Un hommage aux personnes soumises ou esclaves et surtout à ma soumise : lillys
Chercher à vivre une soumission dans cette époque contemporaine correspond bien à un exploit ! Lutter contre l’appel de cette hypermodernité, contre ces caractéristiques de cet individu contemporain, contre le rapport à soi, le rapport au temps, le rapport à la transcendance relève bien de l’exploit ! Tellement de sollicitations extérieures, tellement de provocations d’individus hypermodernes, résister à cet appel est bel et bien un exploit !
Je souhaite par cet article rendre hommage à toutes ces personnes soumises ou esclaves, ainsi qu’a ma soumise : lillys, qui par leur dévotion, leur soumission ou leur esclavage, non seulement lutte contre elles-mêmes pour être ce qu’elles ont choisi d’être, mais lutte aussi contre cette dépendance à l’hypermodernité, cette notion d’excès.
L’individu d’aujourd’hui, est un individu contemporain, que l’on appelle aussi “individu hypermoderne”. Il se caractérise par une forme de comportement un peu particulier, de dépendance un peu particulière, que l’on pourrait résumer par la notion d’excès.
Quel est individu ? On pourrait faire le portrait de l’individu contemporain, en tentant de capter les facettes les plus représentatives de l’identité contemporaine.
Avant cela, une petite explication sur le choix de l’expression “hypermodernité”. On connaît la Modernité, on connaît la post-modernité, on n’a pas encore trop parlé de l’hypermodernité :
- La Modernité, c’est une période qui débute à la Renaissance, marquée par l’avènement des notions de raison et de progrès, par celui d’une science autonome, séparée de la religion et de la politique, et par l’idée que la science et la raison vont permettre l’émancipation, le progrès de l’humanité, le bonheur ;
- Dans le courant du XXe siècle cependant, on s’apercevra que toutes ces grandes mutations n’ont pas apporté le progrès et le bonheur espérés et c’est alors qu’est apparue la notion de postmodernité, employée d’ailleurs un peu “à toutes les sauces”, et fondée sur le constat d’une rupture avec les fondements qui sous-tendaient la Modernité, notamment cette idée selon laquelle les découvertes scientifiques amèneraient un certain progrès dans l’humanité…
- L’hypermodernité est une idée un peu différente : il ne s’agit pas de s’opposer à la notion de post-modernité mais de mettre le projecteur sur autre chose.

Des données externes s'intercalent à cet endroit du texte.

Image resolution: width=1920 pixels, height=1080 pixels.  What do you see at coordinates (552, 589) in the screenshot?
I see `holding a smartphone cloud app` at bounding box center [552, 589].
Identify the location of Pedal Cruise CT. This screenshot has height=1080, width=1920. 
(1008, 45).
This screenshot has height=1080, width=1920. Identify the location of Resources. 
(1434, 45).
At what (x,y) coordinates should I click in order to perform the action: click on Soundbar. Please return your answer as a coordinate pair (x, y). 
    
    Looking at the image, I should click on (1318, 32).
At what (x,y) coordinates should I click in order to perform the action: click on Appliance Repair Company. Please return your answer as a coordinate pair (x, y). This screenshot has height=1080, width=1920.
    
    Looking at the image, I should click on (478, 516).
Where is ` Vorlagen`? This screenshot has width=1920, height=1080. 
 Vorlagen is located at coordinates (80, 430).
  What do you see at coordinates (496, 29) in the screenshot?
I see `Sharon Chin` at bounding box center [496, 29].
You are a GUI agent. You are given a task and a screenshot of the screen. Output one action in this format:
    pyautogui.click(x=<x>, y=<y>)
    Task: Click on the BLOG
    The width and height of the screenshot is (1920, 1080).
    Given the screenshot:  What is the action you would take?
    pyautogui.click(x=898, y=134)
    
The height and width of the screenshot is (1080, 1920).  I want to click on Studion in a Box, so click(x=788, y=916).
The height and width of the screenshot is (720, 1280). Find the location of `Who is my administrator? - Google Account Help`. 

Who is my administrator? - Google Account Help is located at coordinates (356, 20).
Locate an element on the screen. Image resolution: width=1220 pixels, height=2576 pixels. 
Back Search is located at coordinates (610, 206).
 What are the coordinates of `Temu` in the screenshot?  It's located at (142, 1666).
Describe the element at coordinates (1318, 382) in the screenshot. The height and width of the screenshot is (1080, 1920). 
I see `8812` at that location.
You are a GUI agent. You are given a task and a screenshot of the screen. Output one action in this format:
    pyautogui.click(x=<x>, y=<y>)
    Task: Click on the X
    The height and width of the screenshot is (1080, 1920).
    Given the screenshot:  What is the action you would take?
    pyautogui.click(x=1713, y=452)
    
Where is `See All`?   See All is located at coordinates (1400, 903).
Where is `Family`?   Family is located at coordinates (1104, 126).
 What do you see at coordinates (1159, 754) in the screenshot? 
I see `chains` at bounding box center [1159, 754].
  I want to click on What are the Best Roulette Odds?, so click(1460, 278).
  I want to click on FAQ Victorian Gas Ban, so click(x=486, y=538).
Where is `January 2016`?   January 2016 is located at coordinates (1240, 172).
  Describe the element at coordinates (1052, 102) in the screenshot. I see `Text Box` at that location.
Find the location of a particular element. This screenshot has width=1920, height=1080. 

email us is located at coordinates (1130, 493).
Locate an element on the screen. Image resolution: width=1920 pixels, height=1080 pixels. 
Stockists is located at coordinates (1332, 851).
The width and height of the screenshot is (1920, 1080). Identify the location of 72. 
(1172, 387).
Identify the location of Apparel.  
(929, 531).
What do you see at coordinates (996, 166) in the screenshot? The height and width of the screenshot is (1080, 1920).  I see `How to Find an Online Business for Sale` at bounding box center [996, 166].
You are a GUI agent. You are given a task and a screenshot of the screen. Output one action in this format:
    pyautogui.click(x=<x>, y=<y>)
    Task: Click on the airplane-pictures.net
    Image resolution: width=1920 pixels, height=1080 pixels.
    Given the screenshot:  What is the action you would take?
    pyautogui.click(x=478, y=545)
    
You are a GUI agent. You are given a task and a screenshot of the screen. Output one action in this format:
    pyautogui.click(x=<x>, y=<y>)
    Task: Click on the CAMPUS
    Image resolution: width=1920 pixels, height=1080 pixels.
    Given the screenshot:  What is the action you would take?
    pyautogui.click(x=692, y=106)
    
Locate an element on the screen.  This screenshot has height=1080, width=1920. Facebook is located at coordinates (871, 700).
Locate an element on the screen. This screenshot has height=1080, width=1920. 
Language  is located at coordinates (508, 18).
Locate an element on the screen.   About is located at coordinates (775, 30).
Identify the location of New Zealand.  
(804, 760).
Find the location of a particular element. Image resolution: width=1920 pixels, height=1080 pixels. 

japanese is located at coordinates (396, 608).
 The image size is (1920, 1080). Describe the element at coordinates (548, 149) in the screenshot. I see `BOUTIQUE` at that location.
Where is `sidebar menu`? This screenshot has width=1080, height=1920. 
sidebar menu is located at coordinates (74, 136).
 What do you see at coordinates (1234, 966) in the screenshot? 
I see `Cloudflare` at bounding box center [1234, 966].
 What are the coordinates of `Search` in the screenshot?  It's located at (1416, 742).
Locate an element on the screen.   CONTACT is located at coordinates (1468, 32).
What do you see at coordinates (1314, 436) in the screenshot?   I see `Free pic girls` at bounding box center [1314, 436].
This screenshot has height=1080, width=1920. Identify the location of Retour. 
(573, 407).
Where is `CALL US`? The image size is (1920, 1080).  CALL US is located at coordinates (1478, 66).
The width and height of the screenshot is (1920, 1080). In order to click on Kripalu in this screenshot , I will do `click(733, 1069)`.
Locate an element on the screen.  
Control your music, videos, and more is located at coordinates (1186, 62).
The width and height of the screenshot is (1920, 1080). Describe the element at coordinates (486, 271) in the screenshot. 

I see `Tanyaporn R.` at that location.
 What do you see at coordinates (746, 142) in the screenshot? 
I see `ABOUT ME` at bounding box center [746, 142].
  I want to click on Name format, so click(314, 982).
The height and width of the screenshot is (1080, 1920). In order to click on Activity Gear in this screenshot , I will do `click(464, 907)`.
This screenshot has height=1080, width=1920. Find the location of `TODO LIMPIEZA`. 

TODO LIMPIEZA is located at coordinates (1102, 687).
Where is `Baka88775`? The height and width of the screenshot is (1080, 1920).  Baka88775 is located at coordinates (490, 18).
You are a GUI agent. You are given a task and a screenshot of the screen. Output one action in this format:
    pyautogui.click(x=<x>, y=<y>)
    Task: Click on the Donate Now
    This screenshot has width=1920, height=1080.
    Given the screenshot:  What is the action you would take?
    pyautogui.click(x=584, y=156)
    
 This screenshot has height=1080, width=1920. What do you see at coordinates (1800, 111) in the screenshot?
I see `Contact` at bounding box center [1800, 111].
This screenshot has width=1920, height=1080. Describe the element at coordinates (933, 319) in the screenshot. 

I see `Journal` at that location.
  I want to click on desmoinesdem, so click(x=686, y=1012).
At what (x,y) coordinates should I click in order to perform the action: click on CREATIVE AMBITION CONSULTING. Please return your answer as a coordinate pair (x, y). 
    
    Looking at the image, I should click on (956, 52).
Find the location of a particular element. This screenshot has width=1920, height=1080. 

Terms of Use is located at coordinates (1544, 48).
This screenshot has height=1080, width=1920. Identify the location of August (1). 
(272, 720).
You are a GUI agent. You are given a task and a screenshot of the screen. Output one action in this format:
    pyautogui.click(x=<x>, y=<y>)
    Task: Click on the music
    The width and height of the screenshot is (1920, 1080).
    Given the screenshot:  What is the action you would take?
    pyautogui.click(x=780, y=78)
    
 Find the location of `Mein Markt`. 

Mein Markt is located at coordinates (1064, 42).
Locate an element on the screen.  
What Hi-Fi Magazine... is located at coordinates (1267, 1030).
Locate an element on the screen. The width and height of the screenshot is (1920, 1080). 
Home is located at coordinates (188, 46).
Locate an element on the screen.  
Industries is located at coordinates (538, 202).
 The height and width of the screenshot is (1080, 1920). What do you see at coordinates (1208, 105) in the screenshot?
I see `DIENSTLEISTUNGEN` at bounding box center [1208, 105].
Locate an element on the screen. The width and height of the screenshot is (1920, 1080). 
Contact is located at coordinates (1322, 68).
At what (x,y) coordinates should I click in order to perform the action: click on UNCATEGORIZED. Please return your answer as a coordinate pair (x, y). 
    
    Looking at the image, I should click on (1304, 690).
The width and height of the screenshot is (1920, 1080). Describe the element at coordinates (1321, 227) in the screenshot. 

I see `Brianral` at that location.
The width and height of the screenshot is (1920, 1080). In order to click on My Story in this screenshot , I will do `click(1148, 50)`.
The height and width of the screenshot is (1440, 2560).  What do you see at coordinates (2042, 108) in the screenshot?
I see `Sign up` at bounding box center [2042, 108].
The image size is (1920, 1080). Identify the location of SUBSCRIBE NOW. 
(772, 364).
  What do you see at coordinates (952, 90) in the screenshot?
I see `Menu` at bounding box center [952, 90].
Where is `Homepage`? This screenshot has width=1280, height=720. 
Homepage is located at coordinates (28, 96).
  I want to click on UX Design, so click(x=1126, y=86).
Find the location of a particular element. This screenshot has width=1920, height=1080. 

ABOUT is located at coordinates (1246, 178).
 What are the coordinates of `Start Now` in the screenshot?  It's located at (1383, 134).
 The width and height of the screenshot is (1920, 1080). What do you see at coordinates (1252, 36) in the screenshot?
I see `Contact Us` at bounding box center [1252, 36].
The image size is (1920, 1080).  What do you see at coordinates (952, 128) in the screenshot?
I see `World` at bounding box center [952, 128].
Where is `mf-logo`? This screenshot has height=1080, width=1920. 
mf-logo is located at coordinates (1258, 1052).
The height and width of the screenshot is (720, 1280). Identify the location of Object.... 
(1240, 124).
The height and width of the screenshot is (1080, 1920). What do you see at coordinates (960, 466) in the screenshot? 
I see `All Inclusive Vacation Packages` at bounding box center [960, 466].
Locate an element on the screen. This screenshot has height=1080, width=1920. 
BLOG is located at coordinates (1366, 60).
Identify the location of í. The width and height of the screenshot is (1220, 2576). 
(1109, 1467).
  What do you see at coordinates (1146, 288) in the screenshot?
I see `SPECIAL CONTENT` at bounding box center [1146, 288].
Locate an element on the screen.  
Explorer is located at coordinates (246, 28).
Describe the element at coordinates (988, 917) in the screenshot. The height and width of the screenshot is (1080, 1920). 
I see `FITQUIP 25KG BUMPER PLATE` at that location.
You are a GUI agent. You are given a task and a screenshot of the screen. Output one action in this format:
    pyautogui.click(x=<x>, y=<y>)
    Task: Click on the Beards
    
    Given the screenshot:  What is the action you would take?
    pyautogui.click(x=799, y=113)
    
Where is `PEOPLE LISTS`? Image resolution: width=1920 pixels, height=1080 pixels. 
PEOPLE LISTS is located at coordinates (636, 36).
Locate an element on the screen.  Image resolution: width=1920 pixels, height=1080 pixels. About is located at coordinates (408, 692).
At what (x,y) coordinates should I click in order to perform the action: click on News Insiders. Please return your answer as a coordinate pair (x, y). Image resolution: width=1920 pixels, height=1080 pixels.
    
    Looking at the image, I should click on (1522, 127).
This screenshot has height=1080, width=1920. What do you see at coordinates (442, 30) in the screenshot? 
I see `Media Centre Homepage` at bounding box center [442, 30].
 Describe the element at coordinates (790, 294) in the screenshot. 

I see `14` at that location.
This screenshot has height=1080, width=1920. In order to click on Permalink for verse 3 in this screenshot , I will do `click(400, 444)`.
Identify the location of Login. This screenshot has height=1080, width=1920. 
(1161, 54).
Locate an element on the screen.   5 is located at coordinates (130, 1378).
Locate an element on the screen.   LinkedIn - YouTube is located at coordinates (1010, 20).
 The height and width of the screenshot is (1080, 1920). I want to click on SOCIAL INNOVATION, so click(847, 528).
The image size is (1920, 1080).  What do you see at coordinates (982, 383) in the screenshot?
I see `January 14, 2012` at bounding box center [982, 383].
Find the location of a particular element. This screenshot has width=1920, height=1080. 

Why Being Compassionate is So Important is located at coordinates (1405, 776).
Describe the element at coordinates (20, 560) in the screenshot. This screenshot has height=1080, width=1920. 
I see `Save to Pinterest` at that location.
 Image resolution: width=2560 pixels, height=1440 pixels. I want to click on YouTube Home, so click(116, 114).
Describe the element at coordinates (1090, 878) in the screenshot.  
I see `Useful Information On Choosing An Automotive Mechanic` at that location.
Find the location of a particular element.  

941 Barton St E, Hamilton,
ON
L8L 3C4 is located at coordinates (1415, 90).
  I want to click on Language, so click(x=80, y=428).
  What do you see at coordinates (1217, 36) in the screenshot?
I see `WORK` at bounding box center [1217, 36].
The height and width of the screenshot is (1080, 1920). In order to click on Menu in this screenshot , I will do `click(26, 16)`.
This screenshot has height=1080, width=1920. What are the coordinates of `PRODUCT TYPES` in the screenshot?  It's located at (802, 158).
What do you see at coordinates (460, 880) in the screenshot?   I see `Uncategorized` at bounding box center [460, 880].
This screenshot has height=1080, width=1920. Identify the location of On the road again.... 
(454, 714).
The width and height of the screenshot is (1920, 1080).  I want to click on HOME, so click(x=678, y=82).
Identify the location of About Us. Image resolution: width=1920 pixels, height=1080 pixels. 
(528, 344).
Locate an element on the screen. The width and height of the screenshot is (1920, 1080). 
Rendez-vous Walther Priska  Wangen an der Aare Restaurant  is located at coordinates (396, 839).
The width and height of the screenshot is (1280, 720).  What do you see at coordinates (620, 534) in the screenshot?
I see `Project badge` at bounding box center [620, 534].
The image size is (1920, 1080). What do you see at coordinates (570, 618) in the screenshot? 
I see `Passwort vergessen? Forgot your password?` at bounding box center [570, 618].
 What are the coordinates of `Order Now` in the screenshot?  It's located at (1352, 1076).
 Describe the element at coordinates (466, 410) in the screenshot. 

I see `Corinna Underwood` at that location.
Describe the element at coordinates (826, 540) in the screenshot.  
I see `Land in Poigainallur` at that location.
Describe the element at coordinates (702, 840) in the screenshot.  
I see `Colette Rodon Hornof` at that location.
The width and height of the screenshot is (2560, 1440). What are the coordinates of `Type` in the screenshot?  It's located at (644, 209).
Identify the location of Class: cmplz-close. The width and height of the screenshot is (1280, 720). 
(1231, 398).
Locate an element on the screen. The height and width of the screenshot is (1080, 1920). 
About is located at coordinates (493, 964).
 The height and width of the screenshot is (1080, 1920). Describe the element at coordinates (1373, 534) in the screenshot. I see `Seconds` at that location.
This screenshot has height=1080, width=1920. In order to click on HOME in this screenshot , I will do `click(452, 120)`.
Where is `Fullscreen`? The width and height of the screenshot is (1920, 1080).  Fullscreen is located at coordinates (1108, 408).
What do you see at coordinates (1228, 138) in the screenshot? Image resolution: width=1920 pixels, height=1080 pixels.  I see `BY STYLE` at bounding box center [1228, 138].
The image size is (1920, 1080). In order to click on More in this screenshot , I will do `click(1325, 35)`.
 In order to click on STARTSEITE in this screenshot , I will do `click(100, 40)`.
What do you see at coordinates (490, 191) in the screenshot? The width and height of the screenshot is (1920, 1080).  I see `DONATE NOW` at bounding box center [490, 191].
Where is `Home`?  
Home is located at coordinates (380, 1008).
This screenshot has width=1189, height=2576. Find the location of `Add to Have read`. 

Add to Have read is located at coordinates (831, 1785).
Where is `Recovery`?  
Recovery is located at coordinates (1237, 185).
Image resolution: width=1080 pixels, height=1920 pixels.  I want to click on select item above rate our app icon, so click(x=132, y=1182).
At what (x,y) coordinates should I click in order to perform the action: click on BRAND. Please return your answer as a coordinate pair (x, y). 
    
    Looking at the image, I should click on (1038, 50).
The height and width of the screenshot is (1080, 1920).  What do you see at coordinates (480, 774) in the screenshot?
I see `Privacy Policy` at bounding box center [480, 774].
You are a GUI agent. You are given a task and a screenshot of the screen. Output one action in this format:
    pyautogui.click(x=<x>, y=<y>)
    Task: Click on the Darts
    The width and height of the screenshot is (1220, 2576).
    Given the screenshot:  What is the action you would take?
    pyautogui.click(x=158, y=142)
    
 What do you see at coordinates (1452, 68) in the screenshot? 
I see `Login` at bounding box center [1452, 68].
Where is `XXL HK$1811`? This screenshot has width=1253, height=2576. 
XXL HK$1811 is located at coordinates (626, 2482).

Au fond, la notion d’hypermodernité (le préfixe hyper -> trop, excès, dépassement), l’idée d’aller au-delà d’une norme ou d’un cadre – met l’accent non pas sur la rupture qui s’est produite avec les fondements de la Modernité (ce que constataient les tenants de la post-modernité), mais au contraire sur l’exacerbation de la modernité, la radicalisation de la modernité et cette idée qu’il y a au fond, dans la manière d’être contemporaine, quelque chose d’excessif, quelque chose qui déborde et qui va “au-delà des limites”.
Robert Castel dans son livre “Les métamorphoses de la question sociale”, développait le concept de l’individu “par défaut”, c’est-à-dire l’individu désaffilié, l’individu qui n’a plus de supports économiques, plus de supports sociaux, et qui est donc un individu “par défaut de cadres” et aussi un individu “négatif”, non pas au sens péjoratif du terme, mais au sens de “privé de”, écarté de ce qui permet d’être un individu dans le sens plein et fort du terme, à savoir les supports économiques et les liens sociaux.
À cet individu “par défaut”, Castel oppose l’individu “par excès” qui serait le produit de l’individualisme conquérant, de l’individualisme de marché. Il est évident que cela ne représente pas la totalité des individus contemporains, ce sont plutôt deux idéaux-types, deux extrêmes.
Jean Cournut dans “L’ordinaire de la passion” oppose les “névroses du trop” et les “névroses du vide”, les premières étant caractérisées par un trop-plein d’excitations, de rage, d’amour, de haine, d’exaltations, etc., tandis que les secondes se caractérisent par un sentiment de vide psychique, par une incapacité douloureuse éprouvée par l’individu : incapacité d’éprouver, de penser, d’imaginer.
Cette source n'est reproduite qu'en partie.